BEGIN Text provided

Sheila Cherfilus-McCormick (born January 25, 1979) is an American businesswoman and politician serving as the U.S representative for Florida's 20th congressional district. A member of the Democratic Party, she won a special election in 2022 to fill the seat left vacant after the death of Alcee Hastings.

Early life and career 
Cherfilus-McCormick was born in the Brooklyn borough of New York City, to parents from Haiti and raised in the borough of Queens. She moved to Florida at 13 to attend high school. She earned a Bachelor of Arts degree in political science and government from Howard University and a Juris Doctor from the St. Thomas University School of Law.

After graduating from college, Cherfilus-McCormick served as a project manager for the New York City Transit Authority. From 1999 to 2007, she worked as the vice president for operations of Trinity Health Care Services, a Florida-based family home health care company co-founded by her stepfather, Gabriel Smith. She later served as CEO.

END Text provided
BEGIN Entries provided

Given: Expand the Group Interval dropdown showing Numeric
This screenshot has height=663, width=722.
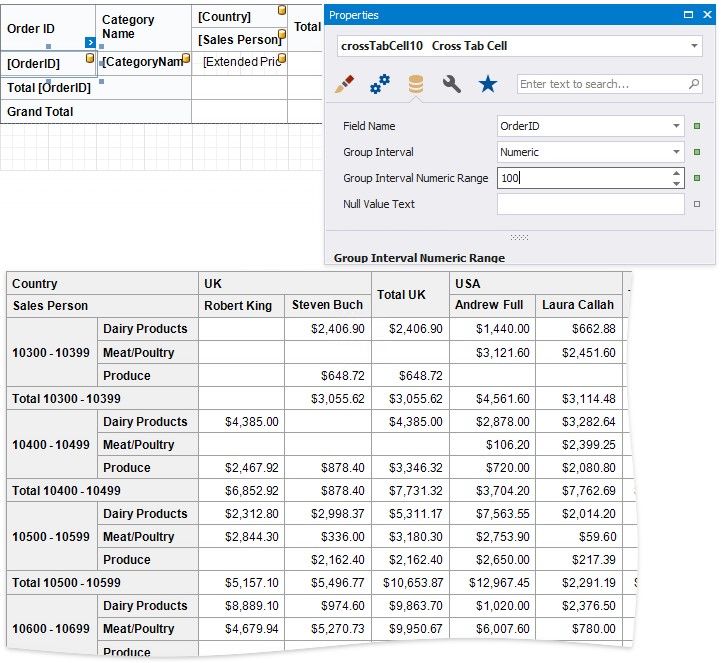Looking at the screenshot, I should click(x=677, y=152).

END Entries provided
BEGIN Entries provided

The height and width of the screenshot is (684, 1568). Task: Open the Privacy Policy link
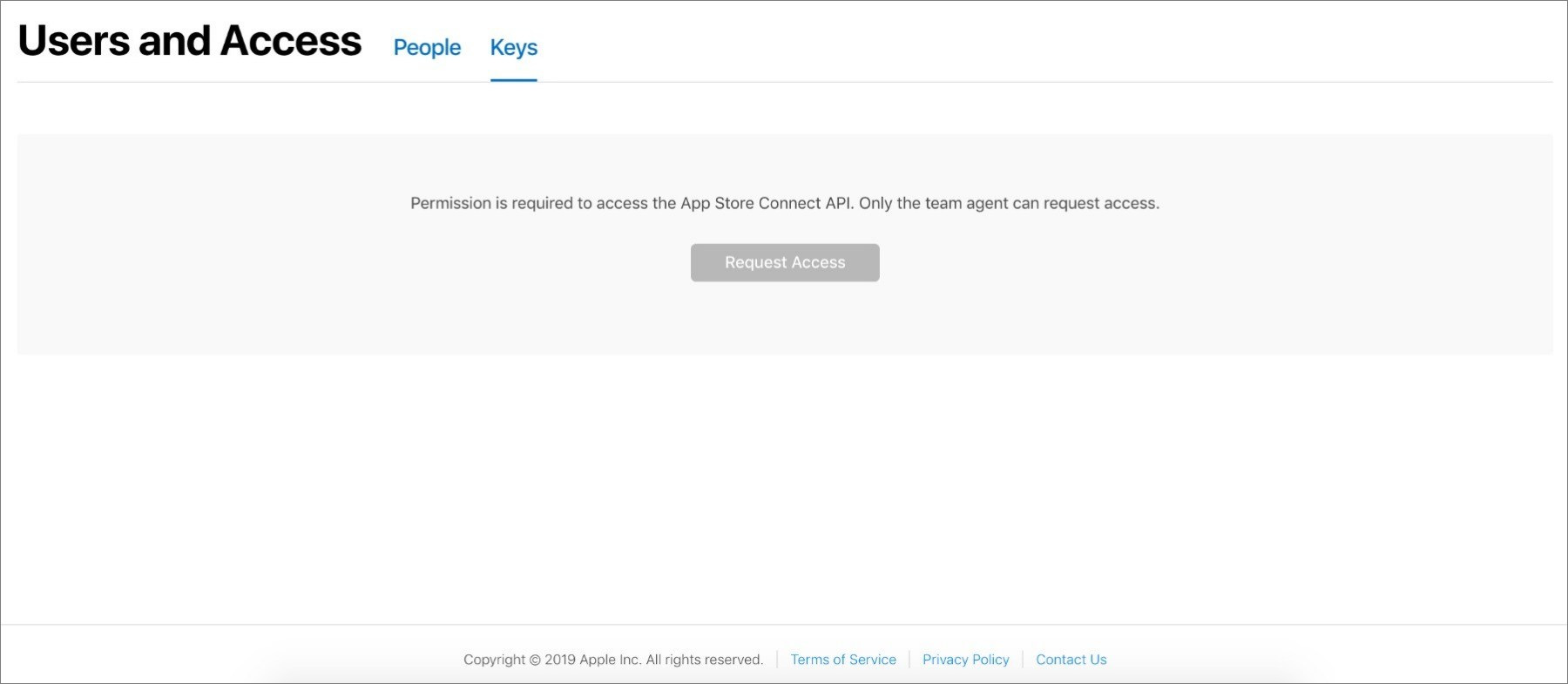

END Entries provided
BEGIN Entries provided

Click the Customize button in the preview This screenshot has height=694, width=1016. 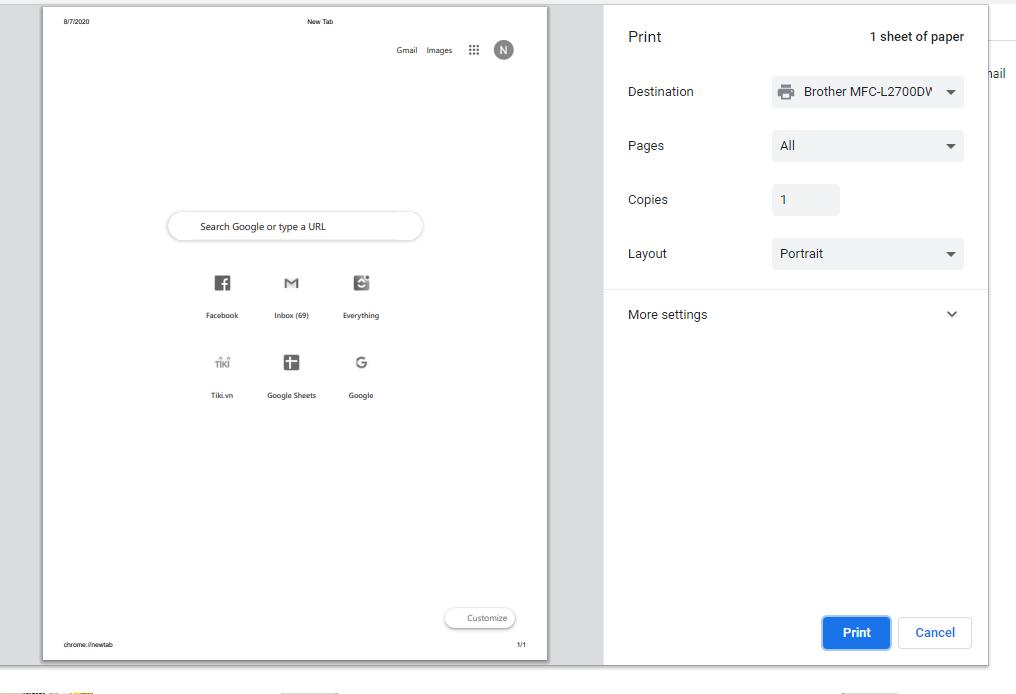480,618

END Entries provided

Requests:
A - Which school granted Sheila Cherfilus-McCormick her Juris Doctor, according to the text about her?
B - Please recast the paragraph beginning "After graduating from college" in the text about Sheila Cherfilus-McCormick as a short bulleted list that keeps its main facts.
C - Resume the text about Sheila Cherfilus-McCormick after its last sentence.

Answers to the exercises:
A - The St. Thomas University School of Law.

B -
- After college, she worked as a project manager for the New York City Transit Authority.
- From 1999 to 2007, she was vice president for operations of Trinity Health Care Services, a Florida-based family home health care company.
- Her stepfather, Gabriel Smith, co-founded the company.
- She later became its CEO.

C -
U.S. House of Representatives

Elections

2018
Cherfilus-McCormick ran for Florida's 20th congressional district in the August 28 Democratic primary against incumbent Alcee Hastings in 2018. She lost, 73.6%–26.4%.

2020
Cherfilus-McCormick challenged Hastings again in 2020. She noted various ethics concerns facing Hastings and his health as reasons for running. She lost the August 18 primary, 69.3%–30.7%.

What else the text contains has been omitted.